US 12,386,876 B2
Text-based document classification method and document classification device
Sooah Cho, Seoul (KR); Youngjune Gwon, Seoul (KR); and Seongho Joe, Seoul (KR)
Assigned to SAMSUNG SDS CO., LTD., Seoul (KR)
Filed by SAMSUNG SDS CO., LTD., Seoul (KR)
Filed on Oct. 27, 2022, as Appl. No. 17/975,155.
Claims priority of application No. 10-2021-0147324 (KR), filed on Oct. 29, 2021.
Prior Publication US 2023/0134169 A1, May 4, 2023
Int. Cl. G06F 16/00 (2019.01); G06F 16/3332 (2025.01); G06F 16/35 (2019.01); G06V 30/416 (2022.01)

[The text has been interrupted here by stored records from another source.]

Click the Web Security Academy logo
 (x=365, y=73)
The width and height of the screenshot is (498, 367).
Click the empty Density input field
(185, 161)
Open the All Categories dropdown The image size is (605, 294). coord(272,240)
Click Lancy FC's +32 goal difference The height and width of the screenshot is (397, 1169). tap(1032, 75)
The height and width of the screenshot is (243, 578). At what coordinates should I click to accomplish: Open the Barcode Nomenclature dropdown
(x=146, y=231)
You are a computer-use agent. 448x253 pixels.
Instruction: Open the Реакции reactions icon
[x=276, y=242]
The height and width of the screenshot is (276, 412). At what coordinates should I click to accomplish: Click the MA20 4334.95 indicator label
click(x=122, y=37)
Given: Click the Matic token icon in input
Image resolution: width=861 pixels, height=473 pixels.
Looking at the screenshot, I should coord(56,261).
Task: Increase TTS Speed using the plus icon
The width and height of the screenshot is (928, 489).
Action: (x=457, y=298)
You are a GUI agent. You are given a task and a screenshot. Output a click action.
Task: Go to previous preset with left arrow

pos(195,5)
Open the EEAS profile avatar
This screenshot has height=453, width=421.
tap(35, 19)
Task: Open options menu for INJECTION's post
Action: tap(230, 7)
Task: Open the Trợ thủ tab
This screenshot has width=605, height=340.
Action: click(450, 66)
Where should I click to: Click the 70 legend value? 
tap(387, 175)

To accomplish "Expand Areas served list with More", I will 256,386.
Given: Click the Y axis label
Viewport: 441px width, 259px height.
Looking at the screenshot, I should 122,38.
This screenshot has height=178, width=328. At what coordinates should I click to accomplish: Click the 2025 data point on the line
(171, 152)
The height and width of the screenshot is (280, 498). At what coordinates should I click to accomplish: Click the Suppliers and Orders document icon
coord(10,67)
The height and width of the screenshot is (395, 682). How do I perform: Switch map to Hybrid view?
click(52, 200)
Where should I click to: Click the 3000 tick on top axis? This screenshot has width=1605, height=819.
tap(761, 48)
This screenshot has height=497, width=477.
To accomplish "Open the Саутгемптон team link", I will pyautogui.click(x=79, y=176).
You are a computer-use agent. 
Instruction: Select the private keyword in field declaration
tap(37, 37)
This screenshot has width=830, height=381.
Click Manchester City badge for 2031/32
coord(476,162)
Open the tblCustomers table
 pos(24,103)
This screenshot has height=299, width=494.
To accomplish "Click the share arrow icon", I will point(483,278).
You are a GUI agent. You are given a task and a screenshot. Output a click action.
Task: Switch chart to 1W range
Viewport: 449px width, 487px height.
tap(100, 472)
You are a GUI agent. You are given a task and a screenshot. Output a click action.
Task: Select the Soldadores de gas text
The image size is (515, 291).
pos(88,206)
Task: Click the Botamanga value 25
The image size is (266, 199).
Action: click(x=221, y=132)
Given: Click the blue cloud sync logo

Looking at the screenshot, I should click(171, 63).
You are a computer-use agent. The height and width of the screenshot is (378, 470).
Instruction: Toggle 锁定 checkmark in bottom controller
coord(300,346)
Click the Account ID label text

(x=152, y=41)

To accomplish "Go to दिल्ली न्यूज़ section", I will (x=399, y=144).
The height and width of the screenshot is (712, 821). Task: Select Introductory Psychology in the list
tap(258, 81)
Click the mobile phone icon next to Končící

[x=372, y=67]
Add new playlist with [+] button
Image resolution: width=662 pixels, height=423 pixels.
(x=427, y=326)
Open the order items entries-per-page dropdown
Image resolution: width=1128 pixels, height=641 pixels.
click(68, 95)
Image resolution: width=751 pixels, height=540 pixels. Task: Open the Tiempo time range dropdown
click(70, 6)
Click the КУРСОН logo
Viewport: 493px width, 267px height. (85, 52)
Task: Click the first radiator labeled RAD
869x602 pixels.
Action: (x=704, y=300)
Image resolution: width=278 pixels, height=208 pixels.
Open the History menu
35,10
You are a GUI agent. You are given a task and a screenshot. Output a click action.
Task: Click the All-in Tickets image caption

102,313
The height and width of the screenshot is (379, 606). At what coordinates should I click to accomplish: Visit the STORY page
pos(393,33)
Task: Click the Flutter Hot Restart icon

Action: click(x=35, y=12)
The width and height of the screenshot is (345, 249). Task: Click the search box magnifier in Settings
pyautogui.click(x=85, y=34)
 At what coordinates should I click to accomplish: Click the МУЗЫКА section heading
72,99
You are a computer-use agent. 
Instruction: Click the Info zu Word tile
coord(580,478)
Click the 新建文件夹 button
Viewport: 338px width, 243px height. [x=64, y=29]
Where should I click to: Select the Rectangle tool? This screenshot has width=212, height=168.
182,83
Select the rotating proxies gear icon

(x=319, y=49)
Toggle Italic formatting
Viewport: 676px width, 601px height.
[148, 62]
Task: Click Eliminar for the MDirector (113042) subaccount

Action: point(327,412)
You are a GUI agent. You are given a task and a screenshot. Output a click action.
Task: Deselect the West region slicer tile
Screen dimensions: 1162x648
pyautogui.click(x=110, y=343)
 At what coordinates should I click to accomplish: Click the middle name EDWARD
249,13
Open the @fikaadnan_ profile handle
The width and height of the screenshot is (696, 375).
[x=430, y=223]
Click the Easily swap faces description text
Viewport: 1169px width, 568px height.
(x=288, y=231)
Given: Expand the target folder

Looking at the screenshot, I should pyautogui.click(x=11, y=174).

CPC G06F 16/35 (2019.01) [G06F 16/3334 (2019.01); G06V 30/416 (2022.01)] 14 Claims
OG exemplary drawing
 
1. A text-based document classification method performed by a processor inside a computing device, the text-based document classification method comprising:
extracting, from a document image that has been input, words included in the document image by using OCR;
generating, based on a degree of similarity between the words, a word set comprising a configured number of words, wherein the degree of similarity is calculated by embedding the words using word embedding and determining the degree of similarity between the embedded words;
generating a word set image by individually turning the word set into an image;
extracting an important keyword used for document classification among words included in the word set image by inputting the word set image into an image captioning model; and
classifying a type of the document image from the important keyword using a document classification model,
wherein, in the extracting of the important keyword, a heatmap indicating an area focused on by the image captioning model in the word set image is extracted and the important keyword is configured by using the heatmap, and
wherein the image captioning model is learned such that, when a word set image generated from a learning image is input thereto, a text describing the word set image generated from the learning image is generated, the text and a correct answer sheet regarding a document type of the learning image are compared, thereby generating an error, and the error is minimized.